◆ **Work required**:
Reproduce word for word the rows from the line that contains "You are a computer-use agent. This" through the line that contains "Action: pos(140,96)", including both of those lines.

Text and element pointing rows
________________________________________

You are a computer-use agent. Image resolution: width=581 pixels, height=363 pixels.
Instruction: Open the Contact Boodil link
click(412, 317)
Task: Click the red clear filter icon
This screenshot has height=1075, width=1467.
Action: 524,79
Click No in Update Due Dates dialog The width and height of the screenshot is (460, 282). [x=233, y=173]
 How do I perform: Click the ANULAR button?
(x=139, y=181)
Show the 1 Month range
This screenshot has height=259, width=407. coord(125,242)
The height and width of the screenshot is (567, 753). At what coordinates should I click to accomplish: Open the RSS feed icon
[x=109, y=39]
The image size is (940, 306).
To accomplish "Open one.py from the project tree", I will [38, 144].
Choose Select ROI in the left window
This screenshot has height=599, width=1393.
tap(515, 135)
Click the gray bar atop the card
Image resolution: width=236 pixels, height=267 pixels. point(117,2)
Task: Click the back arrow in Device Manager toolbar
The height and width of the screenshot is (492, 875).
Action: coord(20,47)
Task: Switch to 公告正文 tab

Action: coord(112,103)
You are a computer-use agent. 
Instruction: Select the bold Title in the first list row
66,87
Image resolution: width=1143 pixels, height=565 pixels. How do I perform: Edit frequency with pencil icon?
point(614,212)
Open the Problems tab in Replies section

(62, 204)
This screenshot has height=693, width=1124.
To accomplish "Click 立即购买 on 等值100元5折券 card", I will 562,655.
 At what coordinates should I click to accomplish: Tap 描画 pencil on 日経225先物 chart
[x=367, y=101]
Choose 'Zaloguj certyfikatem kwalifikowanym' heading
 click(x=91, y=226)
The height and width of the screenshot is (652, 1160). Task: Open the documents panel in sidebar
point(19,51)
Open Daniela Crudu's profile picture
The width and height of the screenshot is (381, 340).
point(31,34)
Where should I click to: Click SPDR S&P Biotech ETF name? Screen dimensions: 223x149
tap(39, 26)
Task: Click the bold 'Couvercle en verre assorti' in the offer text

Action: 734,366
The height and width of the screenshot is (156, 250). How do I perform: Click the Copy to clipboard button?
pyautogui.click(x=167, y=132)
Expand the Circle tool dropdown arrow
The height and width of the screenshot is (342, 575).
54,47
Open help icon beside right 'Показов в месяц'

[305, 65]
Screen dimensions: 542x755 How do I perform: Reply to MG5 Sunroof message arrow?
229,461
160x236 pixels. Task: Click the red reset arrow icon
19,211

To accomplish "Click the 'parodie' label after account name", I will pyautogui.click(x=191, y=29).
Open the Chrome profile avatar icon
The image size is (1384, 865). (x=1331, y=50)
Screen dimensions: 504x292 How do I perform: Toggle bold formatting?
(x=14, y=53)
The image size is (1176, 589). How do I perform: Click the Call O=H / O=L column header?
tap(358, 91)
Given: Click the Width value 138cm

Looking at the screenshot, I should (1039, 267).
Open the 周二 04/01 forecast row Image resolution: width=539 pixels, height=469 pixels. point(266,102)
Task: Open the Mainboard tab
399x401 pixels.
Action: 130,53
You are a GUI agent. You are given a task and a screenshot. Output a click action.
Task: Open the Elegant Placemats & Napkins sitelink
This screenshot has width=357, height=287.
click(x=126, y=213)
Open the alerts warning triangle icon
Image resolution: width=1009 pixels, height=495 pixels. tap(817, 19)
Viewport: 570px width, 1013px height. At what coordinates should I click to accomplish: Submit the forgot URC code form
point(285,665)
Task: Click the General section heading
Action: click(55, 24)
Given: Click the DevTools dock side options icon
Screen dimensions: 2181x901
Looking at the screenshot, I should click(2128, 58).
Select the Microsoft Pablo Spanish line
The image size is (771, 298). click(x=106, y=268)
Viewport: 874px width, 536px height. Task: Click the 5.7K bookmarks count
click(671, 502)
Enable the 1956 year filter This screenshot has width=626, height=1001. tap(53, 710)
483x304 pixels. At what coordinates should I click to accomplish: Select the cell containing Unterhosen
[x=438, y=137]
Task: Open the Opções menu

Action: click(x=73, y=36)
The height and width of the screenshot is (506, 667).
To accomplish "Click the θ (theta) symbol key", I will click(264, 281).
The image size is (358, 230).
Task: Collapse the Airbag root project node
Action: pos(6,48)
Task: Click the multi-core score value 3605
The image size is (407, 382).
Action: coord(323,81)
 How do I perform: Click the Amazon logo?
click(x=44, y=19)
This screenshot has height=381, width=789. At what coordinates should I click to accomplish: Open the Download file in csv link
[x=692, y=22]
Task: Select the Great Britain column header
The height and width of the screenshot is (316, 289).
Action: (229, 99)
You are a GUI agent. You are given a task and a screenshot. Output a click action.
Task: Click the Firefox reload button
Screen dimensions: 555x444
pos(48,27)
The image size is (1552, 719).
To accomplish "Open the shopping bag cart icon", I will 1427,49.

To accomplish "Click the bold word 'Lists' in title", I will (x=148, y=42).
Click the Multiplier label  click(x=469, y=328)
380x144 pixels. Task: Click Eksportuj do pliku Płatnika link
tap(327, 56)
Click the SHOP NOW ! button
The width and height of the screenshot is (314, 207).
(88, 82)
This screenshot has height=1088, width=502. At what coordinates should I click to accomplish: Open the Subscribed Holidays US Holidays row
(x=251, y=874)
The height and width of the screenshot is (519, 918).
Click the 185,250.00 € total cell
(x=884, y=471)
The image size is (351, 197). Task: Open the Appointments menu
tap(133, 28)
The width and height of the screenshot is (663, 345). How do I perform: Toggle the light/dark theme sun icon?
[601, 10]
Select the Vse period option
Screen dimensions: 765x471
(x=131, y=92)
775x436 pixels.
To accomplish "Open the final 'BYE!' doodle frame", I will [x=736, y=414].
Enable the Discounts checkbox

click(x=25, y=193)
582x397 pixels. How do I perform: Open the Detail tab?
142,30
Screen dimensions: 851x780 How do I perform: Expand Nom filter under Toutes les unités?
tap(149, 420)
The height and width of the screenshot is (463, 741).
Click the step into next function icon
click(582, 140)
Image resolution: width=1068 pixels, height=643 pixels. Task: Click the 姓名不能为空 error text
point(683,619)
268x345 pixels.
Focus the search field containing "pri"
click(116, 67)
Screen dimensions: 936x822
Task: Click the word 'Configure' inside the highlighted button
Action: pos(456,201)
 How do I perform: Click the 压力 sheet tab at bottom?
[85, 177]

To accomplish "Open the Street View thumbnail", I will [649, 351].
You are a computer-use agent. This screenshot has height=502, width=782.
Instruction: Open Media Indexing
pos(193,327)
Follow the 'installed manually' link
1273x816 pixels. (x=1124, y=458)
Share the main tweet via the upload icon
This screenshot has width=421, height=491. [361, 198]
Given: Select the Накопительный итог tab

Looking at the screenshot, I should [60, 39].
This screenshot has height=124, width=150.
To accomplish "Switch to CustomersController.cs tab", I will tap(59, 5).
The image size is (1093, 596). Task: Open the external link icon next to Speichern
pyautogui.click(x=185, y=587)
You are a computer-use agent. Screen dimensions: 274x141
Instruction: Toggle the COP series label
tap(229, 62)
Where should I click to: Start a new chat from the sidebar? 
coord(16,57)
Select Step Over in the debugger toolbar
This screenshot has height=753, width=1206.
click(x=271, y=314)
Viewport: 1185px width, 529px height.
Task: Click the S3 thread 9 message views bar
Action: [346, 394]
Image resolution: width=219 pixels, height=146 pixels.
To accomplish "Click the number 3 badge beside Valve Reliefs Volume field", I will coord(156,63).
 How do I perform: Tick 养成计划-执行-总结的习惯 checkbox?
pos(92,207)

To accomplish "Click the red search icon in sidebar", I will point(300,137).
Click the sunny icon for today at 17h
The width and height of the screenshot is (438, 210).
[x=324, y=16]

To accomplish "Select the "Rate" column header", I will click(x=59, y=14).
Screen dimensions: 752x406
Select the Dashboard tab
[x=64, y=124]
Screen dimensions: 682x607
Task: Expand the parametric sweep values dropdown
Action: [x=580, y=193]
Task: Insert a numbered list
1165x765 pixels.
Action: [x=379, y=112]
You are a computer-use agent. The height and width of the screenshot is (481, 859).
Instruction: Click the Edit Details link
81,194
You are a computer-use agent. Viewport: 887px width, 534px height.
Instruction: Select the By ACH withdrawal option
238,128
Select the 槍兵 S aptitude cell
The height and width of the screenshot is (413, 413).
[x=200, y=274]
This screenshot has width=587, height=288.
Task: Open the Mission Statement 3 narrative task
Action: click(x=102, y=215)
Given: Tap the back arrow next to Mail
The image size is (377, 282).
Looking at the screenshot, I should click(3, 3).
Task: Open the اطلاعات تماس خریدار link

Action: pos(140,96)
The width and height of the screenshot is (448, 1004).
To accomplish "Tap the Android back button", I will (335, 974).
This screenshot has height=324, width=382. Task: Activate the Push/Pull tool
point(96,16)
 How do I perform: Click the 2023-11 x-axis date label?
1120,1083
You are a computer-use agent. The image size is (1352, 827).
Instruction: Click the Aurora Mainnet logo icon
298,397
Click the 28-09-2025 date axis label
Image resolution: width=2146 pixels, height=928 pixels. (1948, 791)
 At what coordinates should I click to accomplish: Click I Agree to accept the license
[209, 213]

________________________________________

◆ **In response**:
You are a computer-use agent. This screenshot has height=502, width=782.
Instruction: Open Media Indexing
pos(193,327)
Follow the 'installed manually' link
1273x816 pixels. (x=1124, y=458)
Share the main tweet via the upload icon
This screenshot has width=421, height=491. [361, 198]
Given: Select the Накопительный итог tab

Looking at the screenshot, I should [60, 39].
This screenshot has height=124, width=150.
To accomplish "Switch to CustomersController.cs tab", I will tap(59, 5).
The image size is (1093, 596). Task: Open the external link icon next to Speichern
pyautogui.click(x=185, y=587)
You are a computer-use agent. Screen dimensions: 274x141
Instruction: Toggle the COP series label
tap(229, 62)
Where should I click to: Start a new chat from the sidebar? 
coord(16,57)
Select Step Over in the debugger toolbar
This screenshot has height=753, width=1206.
click(x=271, y=314)
Viewport: 1185px width, 529px height.
Task: Click the S3 thread 9 message views bar
Action: [346, 394]
Image resolution: width=219 pixels, height=146 pixels.
To accomplish "Click the number 3 badge beside Valve Reliefs Volume field", I will coord(156,63).
 How do I perform: Tick 养成计划-执行-总结的习惯 checkbox?
pos(92,207)

To accomplish "Click the red search icon in sidebar", I will point(300,137).
Click the sunny icon for today at 17h
The width and height of the screenshot is (438, 210).
[x=324, y=16]

To accomplish "Select the "Rate" column header", I will click(x=59, y=14).
Screen dimensions: 752x406
Select the Dashboard tab
[x=64, y=124]
Screen dimensions: 682x607
Task: Expand the parametric sweep values dropdown
Action: [x=580, y=193]
Task: Insert a numbered list
1165x765 pixels.
Action: [x=379, y=112]
You are a computer-use agent. The height and width of the screenshot is (481, 859).
Instruction: Click the Edit Details link
81,194
You are a computer-use agent. Viewport: 887px width, 534px height.
Instruction: Select the By ACH withdrawal option
238,128
Select the 槍兵 S aptitude cell
The height and width of the screenshot is (413, 413).
[x=200, y=274]
This screenshot has width=587, height=288.
Task: Open the Mission Statement 3 narrative task
Action: click(x=102, y=215)
Given: Tap the back arrow next to Mail
The image size is (377, 282).
Looking at the screenshot, I should click(3, 3).
Task: Open the اطلاعات تماس خریدار link

Action: pos(140,96)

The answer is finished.